In his remaining section Dr. Bray claims that there are long-term forces making for reflation owing to the expansion of gold production, and that we should dance attendance on the effects of these. I make three points in reply:--
(1) I am concerned with a slump which actually exists, has already lasted a year, and threatens, in conformity with the normal pattern, to become worse. (Dr. Bray does not want to "force the pace of revival"!) The operation of the long-term forces which Dr. Bray detects has recently been and remains in suspense. I want to release them.
(2) Dr. Bray's argument from the gold figures depends on there being some automatic relation between the quantity of gold mined and the quantity of money which is brought to bear on prices. But what if the authorities take the gold out of the monetary system and lock it away so that, for all the effect it can have on the economic scene, it might just as well never have been mined? Yet this is precisely what monetary authorities have been doing in this and other countries. I do not criticize their action, for which there are excellent reasons, but it spoils Dr. Bray's argument.
(3) Dr. Bray does not specify how in detail he expects a high gold output to exert its reflationary influence. Perhaps he has not considered this question. If he does so it will appear to him that in the world of to-day, with institutions as they now exist, the influence of more gold can only filter through to trade if the authorities take the kind of steps which I suggest in my article. I have given the detailed picture of the modus operandi of his reflationary force. It is not an automatic one. Recently the authorities have been, with good reason, deliberately insulating gold; now the phase of the trade cycle requires a measure of expansion. As Dr. Bray does not deal explicitly with either the trade cycle or the modus operandi of monetary expansion I feel that he has not tackled the problems to which my article was addressed.

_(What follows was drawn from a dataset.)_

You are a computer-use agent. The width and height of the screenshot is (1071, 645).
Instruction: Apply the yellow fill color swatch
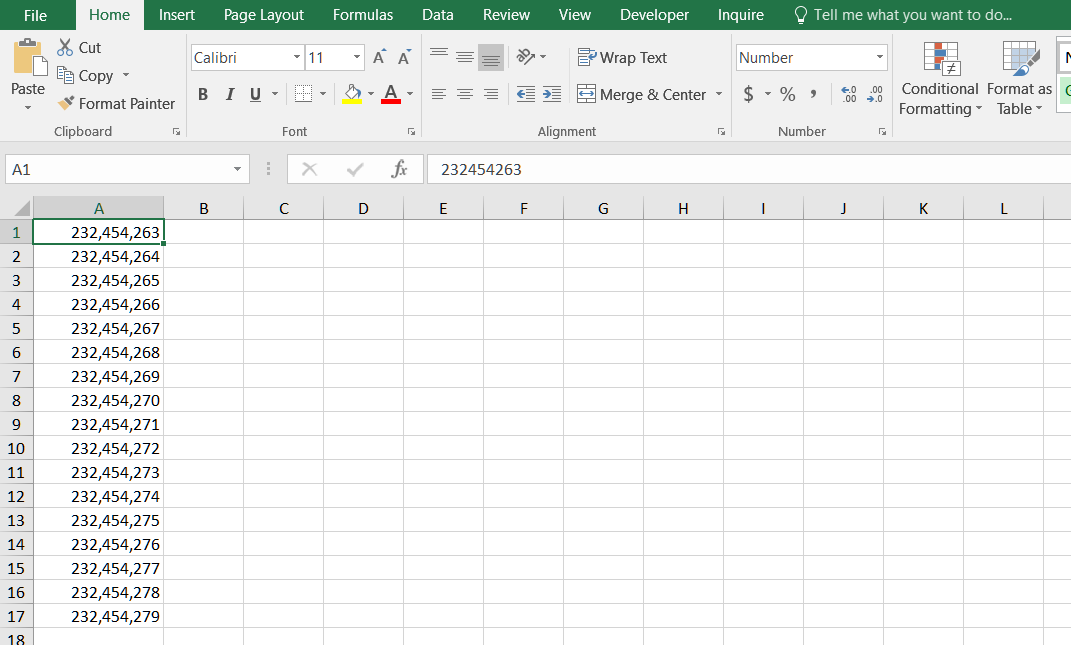click(x=352, y=95)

Dr. Bray's only constructive proposal is that it would be wiser to "sit by and watch the growth of the United States inflation." (I am quite confident that this prediction of United States inflation will be belied again, as it has been so repeatedly in the last 10 years.) But may I, in conclusion, issue a protest against the notion, which is, I fear, not uncommonly held in high financial circles, that we are in some sense dependent on recovery happening first in America. This is not the lesson of 1931-32, when we led the United States in recovery by more than a year, to the great benefit of many foreign countries, including those now associated with us in the sterling group. Why should we not do so again? Our foreign trade account is of the same order of magnitude as that of the United States.
Confronted by this defeatist attitude, the academic economist cannot but feel some impatience. And I believe that in this matter at least his feeling is shared by the man in the street. Is it possible that these high experts are so bemused by pondering on the sacred mysteries of finance that their resolution is sicklied o'er and their power of leadership quite atrophied? Let them give a sign whereby our suspicion may be dispelled.
I am, &c.,
R. F. Harrod
Christ Church, Oxford, Aug. 15.
2. J. F. L. Bray, "Meeting a Trade Recession. Depressed Exports. Monetary Policy in America", letter to The Times, 15 August 1938, p. 11. Bray referred to figures of unemployment in five export trades, which accounted for 18 per cent. of insured population but one-third of total unemployment, and concluded "that the present recession has its seat mainly in the export trades."